It's awkward to try to be gracious when you receive a gift that isn't exactly what you want. We've all been in that situation: the necklace or necktie you know you'll never want to wear, the tasty treat that gives you indigestion, the vase or desk accessory in someone else's (bad) taste. But what if the giver is POTUS?
This was the position the gay community found themselves in at the beginning of June when President Obama announced: "I... do hereby proclaim [1] June 2009 as Lesbian, Gay, Bisexual, and Transgender Pride Month. I call upon the people of the United States to turn back discrimination and prejudice everywhere it exists."
What a lovely idea! Of course we should end discrimination and prejudice everywhere it exists. The strange thing is, there is still discrimination right within what might be called Obama's own organization. Members of the armed services who are willing to actually die for the equality guaranteed by our Constitution can still be dismissed merely for admitting their sexuality.

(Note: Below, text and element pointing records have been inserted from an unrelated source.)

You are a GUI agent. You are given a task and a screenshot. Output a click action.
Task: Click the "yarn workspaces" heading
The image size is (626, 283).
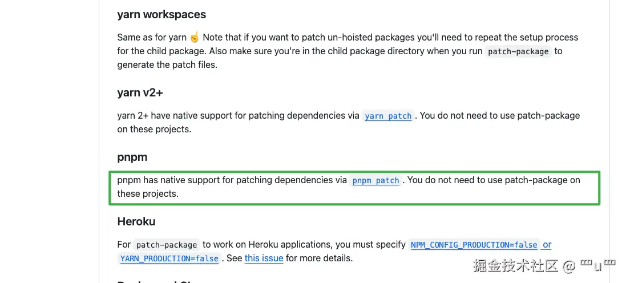point(161,14)
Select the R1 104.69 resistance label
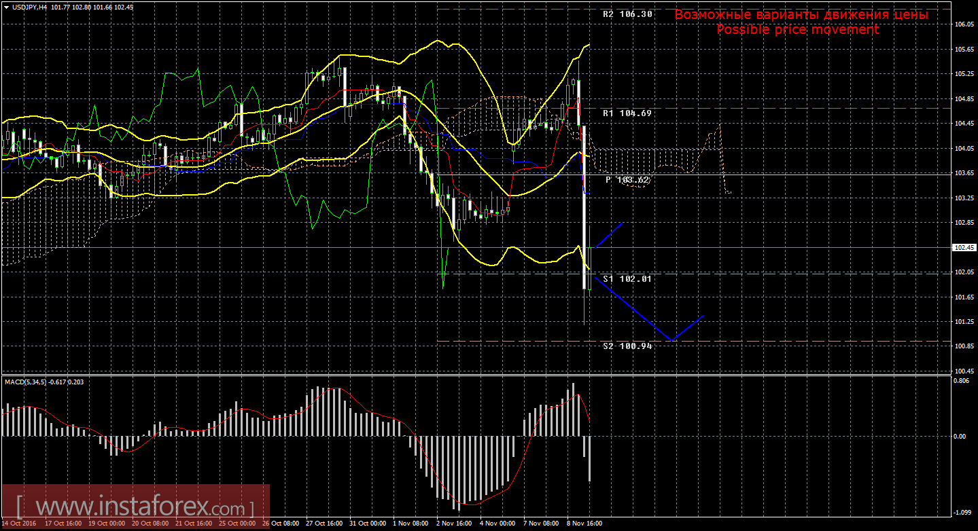978x531 pixels. click(x=627, y=113)
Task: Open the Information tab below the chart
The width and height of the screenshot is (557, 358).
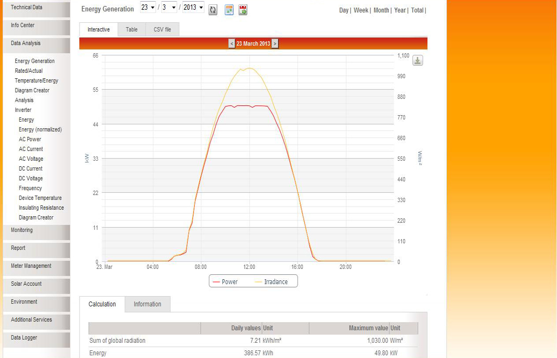Action: tap(147, 304)
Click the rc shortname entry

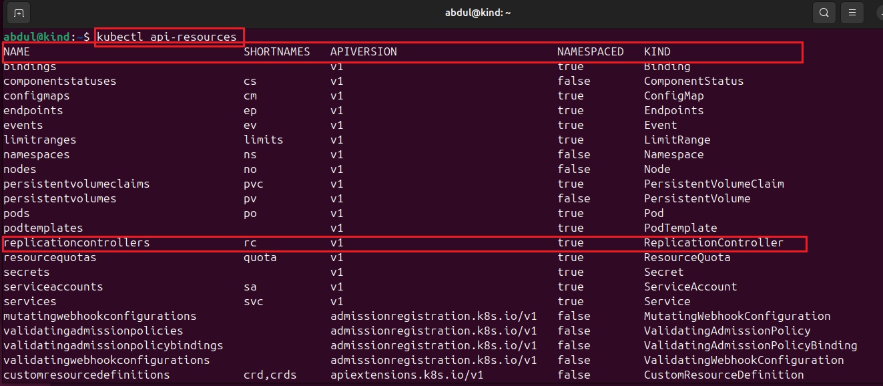250,242
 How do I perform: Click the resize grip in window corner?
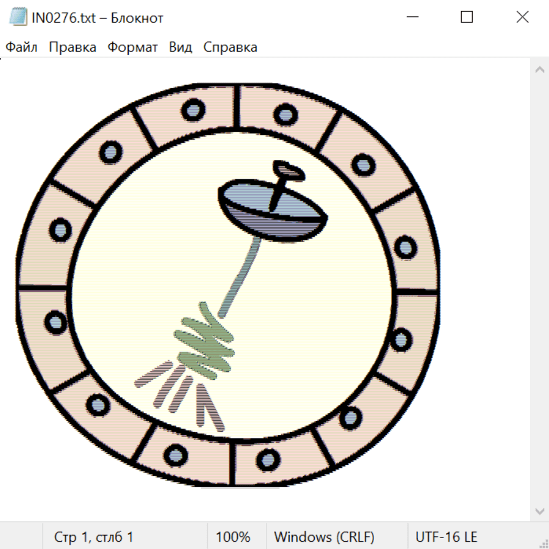click(x=544, y=544)
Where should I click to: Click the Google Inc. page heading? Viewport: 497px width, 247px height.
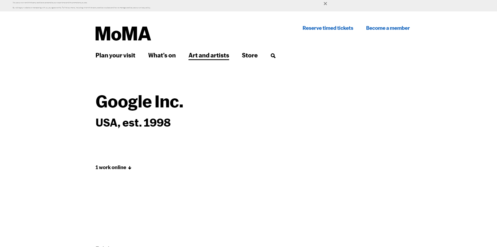click(139, 102)
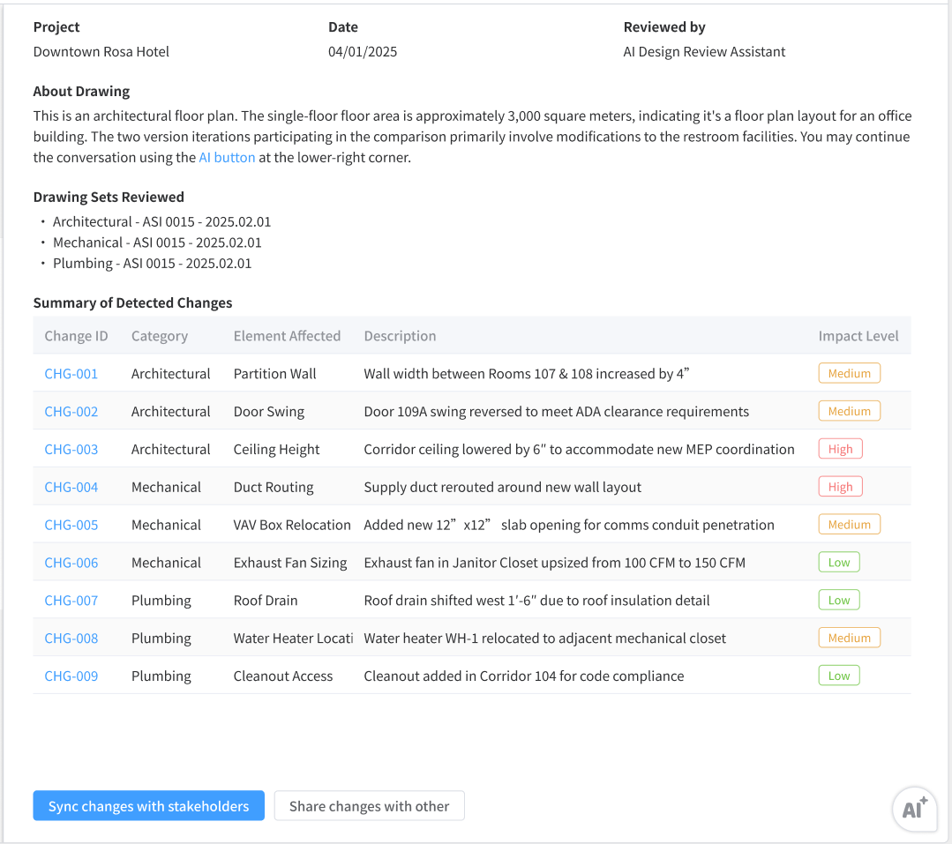Click the Category column header
Screen dimensions: 952x844
click(x=160, y=336)
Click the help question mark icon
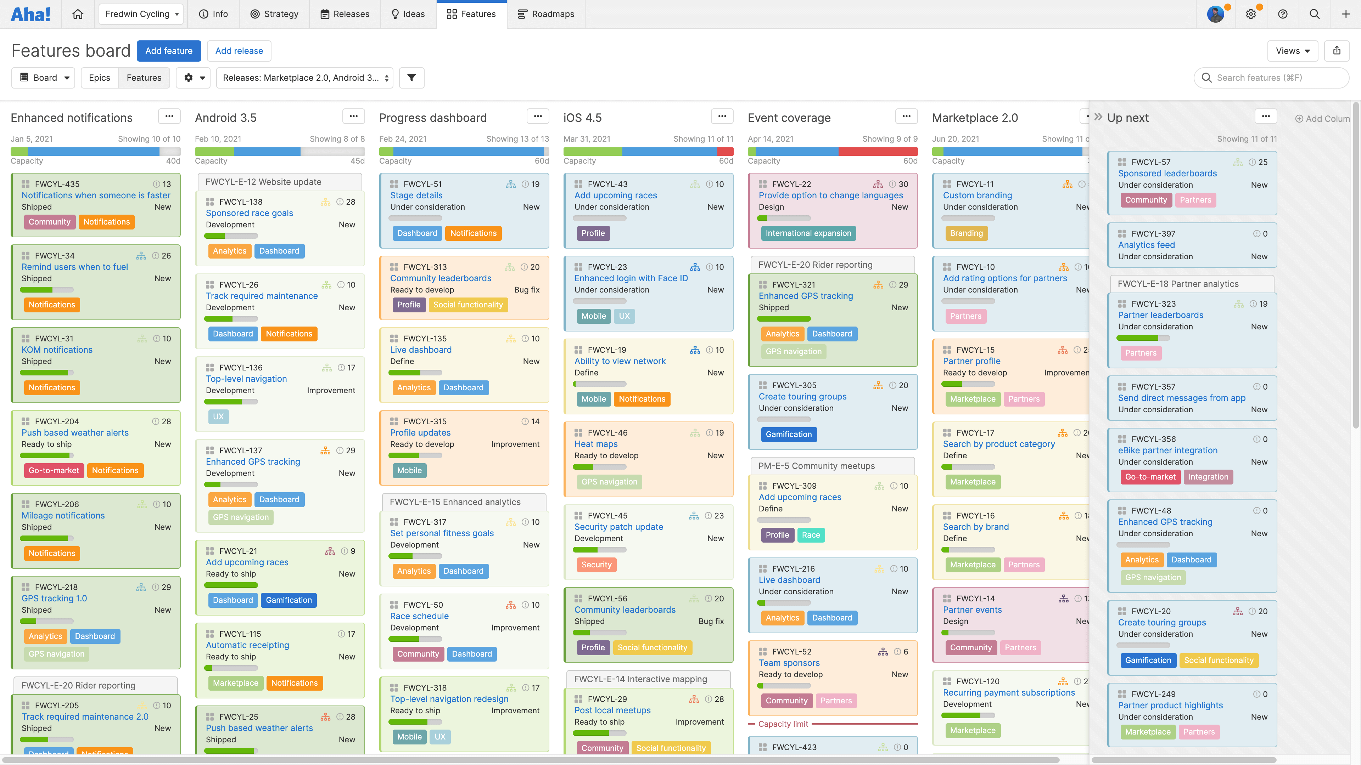This screenshot has width=1361, height=765. pyautogui.click(x=1283, y=14)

Before 1993, being gay in the armed forces usually meant a dishonorable discharge, criminal sanctions, and denial of benefits. In the case of at least one naval officer, it meant brutal death at the hands of a shipmate. "Don't ask, don't tell," a policy put into place by President Clinton, was actually seen as progress, because for the first time, homosexuals were officially allowed to serve in the military... as long as they didn't tell anybody they were gay.
As early as 1957 (but yet another secret until 1976) a Navy study, generally referred to as the Crittenden Report [2], concluded that, "There is no correlation between homosexuality and ability or attainments." As for security risk, the report revealed that sometimes heterosexual relations were "more of a security threat than homosexual conduct."
Thirty years after that initial report, a 1988 report (later published as Gays in Uniform: The Pentagon's Secret Reports [3]) confirmed earlier findings: "Having a same-gender or an opposite-gender orientation is unrelated to job performance in the same way as being left- or right-handed."
In spite of this clear determination, reliable, useful, dedicated service personnel continue to be dismissed not for being gay per se, but for speaking their truth.
In his June 1 address, Pres. Obama went on to say that, "The LGBT rights movement has achieved great progress, but there is more work to be done." It would have been a great step forward if some of that work had been accomplished in "Gay Pride Month."